Да. Она была очень сильной и очень жесткой. И это вступало в конфликт с моей к ней любовью... (Нервный смешок.) Впрочем, я лучше дам другой ответ. Больше всего на свете я в детстве боялся масок - тех самых традиционных масок, которые вы видели в картине. Особенно маски Лета - такой раскосой, смотрящей куда-то вбок. Я очень не люблю, когда отводят взгляд...
Маска Осени
Ну вот скажите: существует Китано - знаменитый кинорежиссер, Китано - известнейший телеведущий и Китано - популярнейший газетный журналист. Плюс к тому есть Китано- актер и Китано-художник. Каковы взаимоотношения всех этих персонажей внутри вас? Кто кем управляет? Кто с кем ссорится?
Нет-нет, у них никаких межличностных противоречий не возникает. Это же я управляю и тем, кто пишет колонку, и тем, кто ведет программы, и тем, кто играет. Это театр, живущий внутри меня... Вы ведь знаете, наверное, что я порой даже фильмы свои подписываю разными именами.

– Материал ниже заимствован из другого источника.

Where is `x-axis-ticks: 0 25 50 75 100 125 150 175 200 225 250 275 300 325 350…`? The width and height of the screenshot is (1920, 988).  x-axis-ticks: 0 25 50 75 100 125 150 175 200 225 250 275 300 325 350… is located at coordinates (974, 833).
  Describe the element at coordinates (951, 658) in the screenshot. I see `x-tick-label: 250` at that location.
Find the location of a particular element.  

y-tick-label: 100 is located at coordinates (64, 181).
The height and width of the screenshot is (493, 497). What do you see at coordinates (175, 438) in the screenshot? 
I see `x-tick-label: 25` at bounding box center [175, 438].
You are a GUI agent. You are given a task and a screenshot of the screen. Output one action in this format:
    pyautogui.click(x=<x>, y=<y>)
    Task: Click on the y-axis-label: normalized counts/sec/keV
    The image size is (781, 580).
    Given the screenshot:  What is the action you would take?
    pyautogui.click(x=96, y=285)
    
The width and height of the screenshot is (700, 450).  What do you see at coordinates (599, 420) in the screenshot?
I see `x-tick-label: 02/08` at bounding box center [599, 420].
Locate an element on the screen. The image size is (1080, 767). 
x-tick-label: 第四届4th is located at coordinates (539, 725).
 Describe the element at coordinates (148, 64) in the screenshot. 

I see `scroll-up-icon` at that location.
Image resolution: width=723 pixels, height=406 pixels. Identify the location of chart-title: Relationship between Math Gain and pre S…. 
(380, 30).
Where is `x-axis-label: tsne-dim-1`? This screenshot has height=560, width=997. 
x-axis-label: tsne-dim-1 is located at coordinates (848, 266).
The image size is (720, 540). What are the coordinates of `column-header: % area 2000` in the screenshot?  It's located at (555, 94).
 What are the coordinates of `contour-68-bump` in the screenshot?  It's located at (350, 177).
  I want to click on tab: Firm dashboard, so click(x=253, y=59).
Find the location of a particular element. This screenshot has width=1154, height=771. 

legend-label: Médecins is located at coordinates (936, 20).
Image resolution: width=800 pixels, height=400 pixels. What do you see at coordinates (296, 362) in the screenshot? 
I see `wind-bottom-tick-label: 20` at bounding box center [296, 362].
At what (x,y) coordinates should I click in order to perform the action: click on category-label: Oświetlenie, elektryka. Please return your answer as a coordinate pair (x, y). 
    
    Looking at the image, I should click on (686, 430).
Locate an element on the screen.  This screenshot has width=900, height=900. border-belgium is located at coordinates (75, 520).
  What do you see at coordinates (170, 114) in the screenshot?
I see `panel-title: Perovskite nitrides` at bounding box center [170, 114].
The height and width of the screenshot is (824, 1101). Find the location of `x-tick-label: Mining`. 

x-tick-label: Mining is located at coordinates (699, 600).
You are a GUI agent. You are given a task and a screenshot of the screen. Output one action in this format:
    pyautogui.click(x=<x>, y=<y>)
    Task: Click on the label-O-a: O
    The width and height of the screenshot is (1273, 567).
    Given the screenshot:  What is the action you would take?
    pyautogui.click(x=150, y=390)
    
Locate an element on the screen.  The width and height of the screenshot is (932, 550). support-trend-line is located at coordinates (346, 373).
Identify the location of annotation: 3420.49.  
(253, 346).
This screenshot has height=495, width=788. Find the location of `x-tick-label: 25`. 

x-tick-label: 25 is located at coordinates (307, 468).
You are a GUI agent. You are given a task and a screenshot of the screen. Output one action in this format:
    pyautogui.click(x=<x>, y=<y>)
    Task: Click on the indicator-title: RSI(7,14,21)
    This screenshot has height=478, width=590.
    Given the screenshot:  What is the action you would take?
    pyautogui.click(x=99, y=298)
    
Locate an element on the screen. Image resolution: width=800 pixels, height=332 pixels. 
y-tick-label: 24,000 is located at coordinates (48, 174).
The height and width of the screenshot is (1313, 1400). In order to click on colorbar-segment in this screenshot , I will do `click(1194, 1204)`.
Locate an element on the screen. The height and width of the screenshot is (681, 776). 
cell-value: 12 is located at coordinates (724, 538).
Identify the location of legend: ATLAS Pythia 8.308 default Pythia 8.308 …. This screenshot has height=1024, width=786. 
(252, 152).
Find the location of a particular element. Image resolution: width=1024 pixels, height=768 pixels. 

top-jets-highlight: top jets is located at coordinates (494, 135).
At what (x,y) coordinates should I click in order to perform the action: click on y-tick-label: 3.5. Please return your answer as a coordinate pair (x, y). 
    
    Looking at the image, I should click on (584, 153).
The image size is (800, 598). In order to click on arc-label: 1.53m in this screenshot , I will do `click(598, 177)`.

Но у меня нет конфликтов. Я кукловод. Дирижер кукол, исполняющих мной выбранные роли.
А я, когда смотрела ваши последние фильмы, ловила себя на мысли, что Китано- художник в вашей компании все-таки главный.
Нет, вы знаете, это не связано с моими занятиями живописью. Просто я в какой- то момент осознал, что все мои фильмы до "Фейерверка" по сути монохромны. Они все выполнены в таких пастельных, серо-голубых тонах. И это было удивительно для меня, потому что мне всегда хочется цвета. Цвета и света, живых красок. Я вдруг понял, что тоскую по той красоте, тому естественному многообразию красок, которые разлиты вокруг. И, как вы могли заметить, я даже не ставил декораций. Просто ждал. Цвет действительно предмет моих сегодняшних размышлений. Особенно в плане влияния на подсознание. Но все это не имеет отношения к занятиям живописью. Я занимаюсь ей исключительно как любитель.
А я видела в Париже выставку ведущих японских художников, на которой были произведения Такеши Китано.
Т. К. (хитро улыбается). Просто ту выставку устраивали мои друзья. И взяли пару моих работ. Это была просто дружеская тусовка.
Хорошенькая дружеская тусовка! Там во всю стену красовался манифест, разъяснявший, что собранные здесь работы представляют новое течение в современном японском искусстве, которое Харуки Мураками назвал "постяпонизмом"...
Т. К. (смеется). Как-как это называлось?
Пост-японизм.
И кто это назвал? Мураками?
Да.
Да, я по молодости действительно полагал, что было бы полезно уничтожить какие- то статичные форматы, мешающие развитию нашего искусства, - я воспринимал власть традиции как ненужный этикет. Но потом я, как всякий зрелый человек, осознал, что любое будущее базируется на памяти и что попытка вписать будущее в контекст культуры, не имеющей твоего прошлого, является полным абсурдом.
То есть ваша точка зрения не столь пессимистична, как утверждения постяпонистов о загнивании замкнувшегося в себе японского общества.
Любые радикальные заявления по сути голые короли. Ну должна Япония интегрироваться в мировое сообщество. Ну и интегрируется она туда со временем естественным образом, потому что мир все равно движется к глобализации. Это все очень простые и очевидные вещи, и нечего из них делать помпу. Как и из меня нечего делать помпу. Я самый обычный человек, проживающий свой самый обычный опыт жизни. И я не хочу делать заключения масштабней, чем заключения размером в эту жизнь.